Fox's popularity on the decline

The economy and a high-profile first lady contribute to Mexicans' growing dissatisfaction with the job their president is doing, a poll indicates.

BY E. EDUARDO CASTILLO
Associated Press

MEXICO CITY - Concerns about the economy and his failure to pass promised reforms have led to a drop in President Vicente Fox's popularity, according to newspaper polls published Monday.

Fox owes his troubles in part to the high profile of first lady Marta Sahagún de Fox, who has consistently toyed with the idea of running for her husband's seat in 2006, Mexican novelist and cultural expert Carlos Fuentes wrote Monday.
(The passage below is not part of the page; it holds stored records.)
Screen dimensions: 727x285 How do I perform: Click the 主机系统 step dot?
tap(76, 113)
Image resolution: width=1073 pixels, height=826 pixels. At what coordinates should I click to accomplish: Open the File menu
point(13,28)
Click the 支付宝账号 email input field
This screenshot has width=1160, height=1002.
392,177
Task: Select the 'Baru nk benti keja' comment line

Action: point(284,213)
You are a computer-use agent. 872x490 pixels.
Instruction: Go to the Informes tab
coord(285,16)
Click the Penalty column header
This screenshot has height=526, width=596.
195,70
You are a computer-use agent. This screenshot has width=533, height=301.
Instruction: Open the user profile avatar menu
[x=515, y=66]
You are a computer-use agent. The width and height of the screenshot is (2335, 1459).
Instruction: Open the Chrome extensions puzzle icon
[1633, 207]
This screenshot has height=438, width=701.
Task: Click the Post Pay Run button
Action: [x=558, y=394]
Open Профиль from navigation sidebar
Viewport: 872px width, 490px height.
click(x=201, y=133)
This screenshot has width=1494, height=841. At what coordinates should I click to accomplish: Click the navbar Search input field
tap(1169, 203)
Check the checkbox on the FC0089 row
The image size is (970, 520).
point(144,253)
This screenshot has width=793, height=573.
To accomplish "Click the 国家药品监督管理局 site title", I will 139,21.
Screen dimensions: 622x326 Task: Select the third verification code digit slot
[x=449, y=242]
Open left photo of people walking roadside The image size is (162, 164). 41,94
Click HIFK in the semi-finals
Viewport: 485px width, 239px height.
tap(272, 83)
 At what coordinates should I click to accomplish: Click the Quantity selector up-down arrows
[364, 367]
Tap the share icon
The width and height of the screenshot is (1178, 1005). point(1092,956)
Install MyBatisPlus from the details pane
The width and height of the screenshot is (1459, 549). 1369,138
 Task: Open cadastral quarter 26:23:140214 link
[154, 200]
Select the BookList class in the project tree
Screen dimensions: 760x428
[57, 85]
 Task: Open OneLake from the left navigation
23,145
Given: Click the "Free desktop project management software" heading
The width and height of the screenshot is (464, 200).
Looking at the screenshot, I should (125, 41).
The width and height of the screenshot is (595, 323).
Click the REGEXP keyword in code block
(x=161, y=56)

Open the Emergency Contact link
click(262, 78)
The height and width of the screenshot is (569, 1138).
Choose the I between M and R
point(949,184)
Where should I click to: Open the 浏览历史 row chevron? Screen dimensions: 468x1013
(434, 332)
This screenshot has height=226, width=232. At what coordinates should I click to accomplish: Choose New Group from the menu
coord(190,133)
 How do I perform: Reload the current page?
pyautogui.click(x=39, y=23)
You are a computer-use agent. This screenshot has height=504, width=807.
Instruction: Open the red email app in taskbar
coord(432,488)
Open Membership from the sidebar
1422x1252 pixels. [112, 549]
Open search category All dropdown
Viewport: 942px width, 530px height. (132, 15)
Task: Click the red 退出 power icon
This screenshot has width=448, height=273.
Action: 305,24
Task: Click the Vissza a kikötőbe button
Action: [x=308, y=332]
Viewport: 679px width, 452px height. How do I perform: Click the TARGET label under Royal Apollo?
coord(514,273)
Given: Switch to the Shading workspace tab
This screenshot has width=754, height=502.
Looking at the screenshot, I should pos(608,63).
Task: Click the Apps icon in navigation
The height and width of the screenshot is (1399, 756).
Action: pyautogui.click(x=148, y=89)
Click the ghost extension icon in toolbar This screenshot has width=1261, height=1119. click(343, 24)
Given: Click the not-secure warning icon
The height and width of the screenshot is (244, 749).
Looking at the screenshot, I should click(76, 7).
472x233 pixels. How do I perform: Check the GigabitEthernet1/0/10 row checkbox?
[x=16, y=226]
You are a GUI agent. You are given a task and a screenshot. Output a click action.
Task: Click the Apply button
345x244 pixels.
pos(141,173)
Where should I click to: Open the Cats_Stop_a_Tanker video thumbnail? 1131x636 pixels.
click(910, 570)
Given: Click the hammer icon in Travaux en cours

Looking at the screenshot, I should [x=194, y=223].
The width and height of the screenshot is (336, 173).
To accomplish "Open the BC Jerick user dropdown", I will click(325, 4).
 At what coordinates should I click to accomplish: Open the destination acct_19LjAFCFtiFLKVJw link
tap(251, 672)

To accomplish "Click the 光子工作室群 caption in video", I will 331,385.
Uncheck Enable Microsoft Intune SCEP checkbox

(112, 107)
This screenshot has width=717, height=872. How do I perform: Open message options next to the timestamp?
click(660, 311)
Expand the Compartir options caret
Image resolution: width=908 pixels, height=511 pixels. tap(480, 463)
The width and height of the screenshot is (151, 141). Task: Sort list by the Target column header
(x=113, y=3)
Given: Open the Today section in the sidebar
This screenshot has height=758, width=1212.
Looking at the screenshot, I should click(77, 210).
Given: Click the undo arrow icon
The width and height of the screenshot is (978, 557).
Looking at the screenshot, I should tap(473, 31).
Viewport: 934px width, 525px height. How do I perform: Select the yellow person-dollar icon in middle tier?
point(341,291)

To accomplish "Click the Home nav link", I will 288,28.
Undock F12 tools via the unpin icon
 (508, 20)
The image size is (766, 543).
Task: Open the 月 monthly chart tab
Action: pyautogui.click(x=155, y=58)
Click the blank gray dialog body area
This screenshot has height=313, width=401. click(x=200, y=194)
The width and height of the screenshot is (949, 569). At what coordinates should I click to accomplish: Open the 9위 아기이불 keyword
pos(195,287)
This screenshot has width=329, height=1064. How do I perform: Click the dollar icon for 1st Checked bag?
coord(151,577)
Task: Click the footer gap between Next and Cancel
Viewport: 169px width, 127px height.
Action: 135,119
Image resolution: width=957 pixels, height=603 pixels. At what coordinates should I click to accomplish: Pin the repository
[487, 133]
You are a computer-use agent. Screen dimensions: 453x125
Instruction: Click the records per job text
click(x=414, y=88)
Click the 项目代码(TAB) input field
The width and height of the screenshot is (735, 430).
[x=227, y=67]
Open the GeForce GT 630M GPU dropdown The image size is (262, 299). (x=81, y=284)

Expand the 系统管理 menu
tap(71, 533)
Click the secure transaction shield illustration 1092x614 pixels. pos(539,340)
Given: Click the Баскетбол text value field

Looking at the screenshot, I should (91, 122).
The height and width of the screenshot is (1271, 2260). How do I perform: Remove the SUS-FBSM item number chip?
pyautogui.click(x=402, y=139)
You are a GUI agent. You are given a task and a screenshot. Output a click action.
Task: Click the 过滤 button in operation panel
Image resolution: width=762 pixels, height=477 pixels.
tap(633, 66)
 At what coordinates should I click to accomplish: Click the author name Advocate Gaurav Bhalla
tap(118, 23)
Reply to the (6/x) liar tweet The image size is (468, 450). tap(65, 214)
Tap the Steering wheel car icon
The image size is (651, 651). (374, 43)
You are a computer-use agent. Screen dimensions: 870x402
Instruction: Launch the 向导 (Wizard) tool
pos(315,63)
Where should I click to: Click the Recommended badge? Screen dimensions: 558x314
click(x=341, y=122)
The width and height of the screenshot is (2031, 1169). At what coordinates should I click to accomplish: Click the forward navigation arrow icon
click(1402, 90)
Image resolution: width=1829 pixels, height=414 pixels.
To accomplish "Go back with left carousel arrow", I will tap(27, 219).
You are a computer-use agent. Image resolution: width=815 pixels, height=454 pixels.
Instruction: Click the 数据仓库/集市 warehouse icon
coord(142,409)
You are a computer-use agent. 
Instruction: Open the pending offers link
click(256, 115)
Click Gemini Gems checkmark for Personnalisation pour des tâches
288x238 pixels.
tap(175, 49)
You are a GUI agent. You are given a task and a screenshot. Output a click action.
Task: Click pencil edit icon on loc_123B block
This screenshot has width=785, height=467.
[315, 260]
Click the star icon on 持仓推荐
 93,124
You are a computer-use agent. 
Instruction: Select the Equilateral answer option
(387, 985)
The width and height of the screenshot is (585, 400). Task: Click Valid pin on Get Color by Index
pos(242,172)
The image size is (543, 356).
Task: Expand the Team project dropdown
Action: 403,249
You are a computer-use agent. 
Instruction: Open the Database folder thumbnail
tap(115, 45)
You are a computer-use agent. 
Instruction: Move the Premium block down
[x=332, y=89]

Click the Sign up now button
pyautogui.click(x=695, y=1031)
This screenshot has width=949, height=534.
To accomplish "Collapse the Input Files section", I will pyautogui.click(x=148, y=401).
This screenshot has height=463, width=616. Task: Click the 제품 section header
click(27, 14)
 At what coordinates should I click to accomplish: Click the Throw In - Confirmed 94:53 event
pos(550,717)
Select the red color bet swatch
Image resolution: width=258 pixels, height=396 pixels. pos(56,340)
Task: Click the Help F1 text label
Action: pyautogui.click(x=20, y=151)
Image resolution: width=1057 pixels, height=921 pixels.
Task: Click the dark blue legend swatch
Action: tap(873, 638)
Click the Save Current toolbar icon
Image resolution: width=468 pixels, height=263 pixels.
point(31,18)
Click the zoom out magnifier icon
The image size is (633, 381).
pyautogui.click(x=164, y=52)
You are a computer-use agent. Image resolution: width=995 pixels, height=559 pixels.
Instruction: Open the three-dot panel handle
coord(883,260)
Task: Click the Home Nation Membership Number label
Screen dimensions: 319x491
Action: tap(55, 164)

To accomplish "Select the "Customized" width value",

The surveys, which appeared in the daily newspapers Reforma and El Universal, show that 55 percent of Mexicans approve of the job Fox is doing, 3 percentage points less than at the end of 2003.

In the Reforma poll, respondents gave Fox a rating of 6.3 on a scale of 0 to 10, and in the El Universal survey, 6.4 on a scale of 1 to 10.

The poll also showed that 25 percent of Mexicans believe the economy has worsened in the past year, while 19 percent believe it has improved.

Meanwhile, 55 percent of respondents believe Fox has governed the country honestly, while 18 percent believe the opposite.

Fox's approval rating is the second-lowest in a series of 13 polls Reforma has conducted every three months since Fox took office in December 2000, the newspaper noted.

His lowest rating of 47 percent came in February 2002.

The Reforma poll was based on personal interviews with 1,510 adults from Feb. 14-16, and has a margin of error of plus or minus 2.5 percentage points.

In the El Universal poll, 53 percent of respondents said they believed that Mexico's problems have exceeded Fox's capabilities, while 26 percent believe he has everything under control.

The El Universal poll was based on personal interviews with 1,000 adults from Feb. 19-24 and has a margin of error of plus or minus 3.1 percentage points.

With his election in July 2000, Fox became the first candidate in 71 years to unseat the Institutional Revolutionary Party.

Initially buoyed by voters' expectations for change, the president has slipped gradually after failing to pass promised fiscal and labor reforms and as problems with the United States' economy have trickled southward.

An additional factor contributing to the people's doubts is Sahagún, Fuentes insisted in an article published Monday in the Reforma newspaper.

Sahagún's refusal to rule out running for president may lead some to believe that Fox is trying to use his wife to skirt a constitutional prohibition against his own reelection to a second six-year term, Fuentes said.

''Marta Sahagún de Fox . . . could run for a senator's seat, governorship or mayorship,'' Fuentes wrote.

``What the country probably wouldn't stand for is an attempt to prolong the same presidency.

''The simple fact of trying -- because I don't think she would achieve it -- hurts Mexico's president; it makes him a suspect'' of trying to extend his own rule, Fuentes wrote.